# The most gorgeous cat ive ever seen.



## cliffordcatt (Mar 16, 2010)

I really want to get her, someone is giving her away free on craigslist ( i would never put a cat for free) and she is so gorgeous!

she isnt spayed but If I did take her I could deffinetly spay her. Im probebly not going to take her  but put her against a purebred and I would take her
her eyes are so green! and her markings are beautiful!


i dont know why i like her so much...


----------



## marie73 (Jul 12, 2006)

The #1 danger of looking on Craigslist.

There are two gorgeous Birmans, brother and sister, on mine right now.


----------



## katlover13 (Apr 15, 2008)

That's the #1 reason I never go to the pet section of Craigslist.

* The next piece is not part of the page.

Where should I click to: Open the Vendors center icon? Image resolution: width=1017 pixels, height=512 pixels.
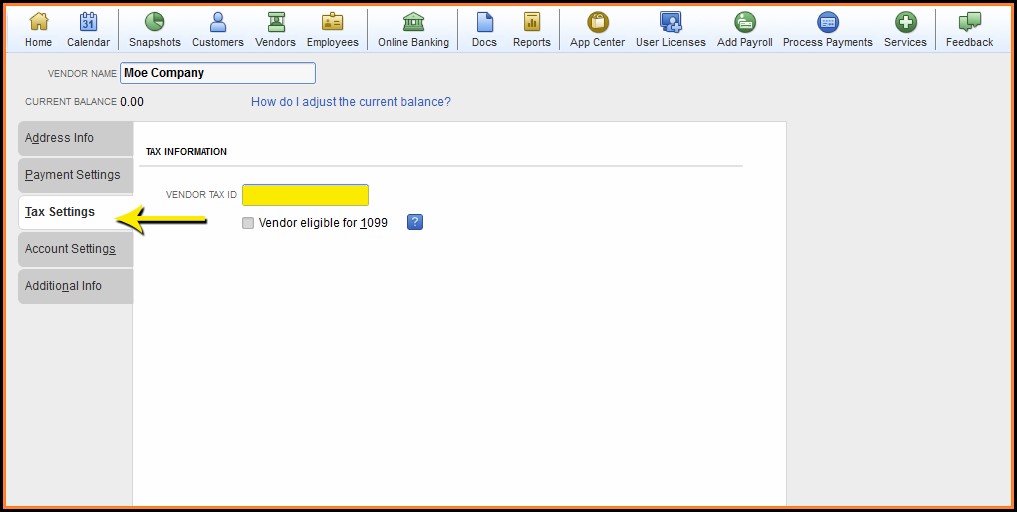click(275, 23)
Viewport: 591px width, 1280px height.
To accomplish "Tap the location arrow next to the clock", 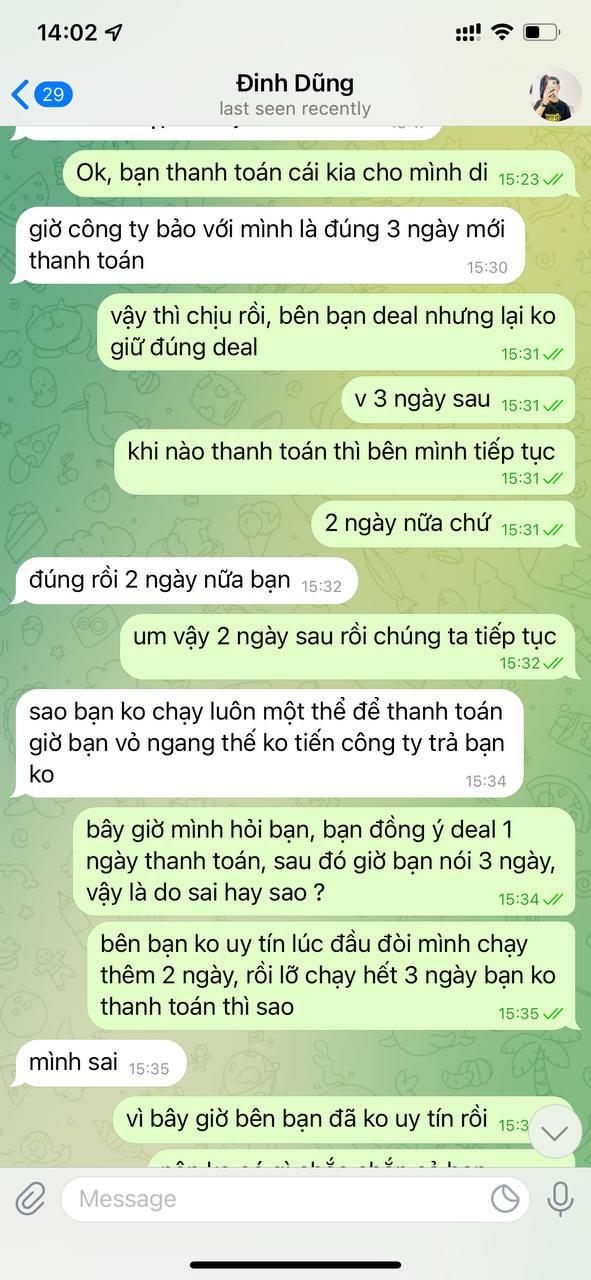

It would eat my heart out.
That kitty is beautiful, she reminds me of my Juno - with a little goatee.


----------



## cliffordcatt (Mar 16, 2010)

I know, I need to stop looking in the pet section

no I went to go look at her,her eyes are that green. its just a pregnant young lady in an apartment who cant afford to keep her and doesnt want a cat around her newborn

I love her personality and I was planning on taking her but i told her i would think about it. I feel so bad for the cat...she eats meow mix and doesnt get too much attention, plus she doesnt have a name. they call her cat.


I really want to at least take her and give her to a good home.. :/


----------



## my5kitties (Sep 13, 2005)

Tasteofink said:


>





katlover13 said:


> That kitty is beautiful, she reminds me of my Juno - with a little goatee.


She also looks like my Star, except with a black nose instead of a pink one (see my signature below)...with a little goatee.


----------



## cliffordcatt (Mar 16, 2010)

shes beautiful also!


----------



## my5kitties (Sep 13, 2005)

Tasteofink said:


> shes beautiful also!


Star is a boy. But he thanks you anyway, though he prefers "manly cat".


----------



## cliffordcatt (Mar 16, 2010)

oh wow! im so sorry :lol: :lol: 
HANDSOME is the word for him!

anyway, after I got these photos its official. Im taking her home although her name is CAT I will have to find another.


----------



## my5kitties (Sep 13, 2005)

Tasteofink said:


> oh wow! im so sorry :lol: :lol:
> HANDSOME is the word for him!


Midnight is my only girl. Star and Lucky are her sons, and Smokey is my lovable FIV/FeLV+ boy. 



Tasteofink said:


> anyway, after I got these photos its official. Im taking her home although her name is CAT I will have to find another.


She is definitely beautiful. Thank you for giving her a home.


----------



## Mrs. PBJ (Dec 29, 2009)

If i had the room and time I would find a way to get her to Texas. 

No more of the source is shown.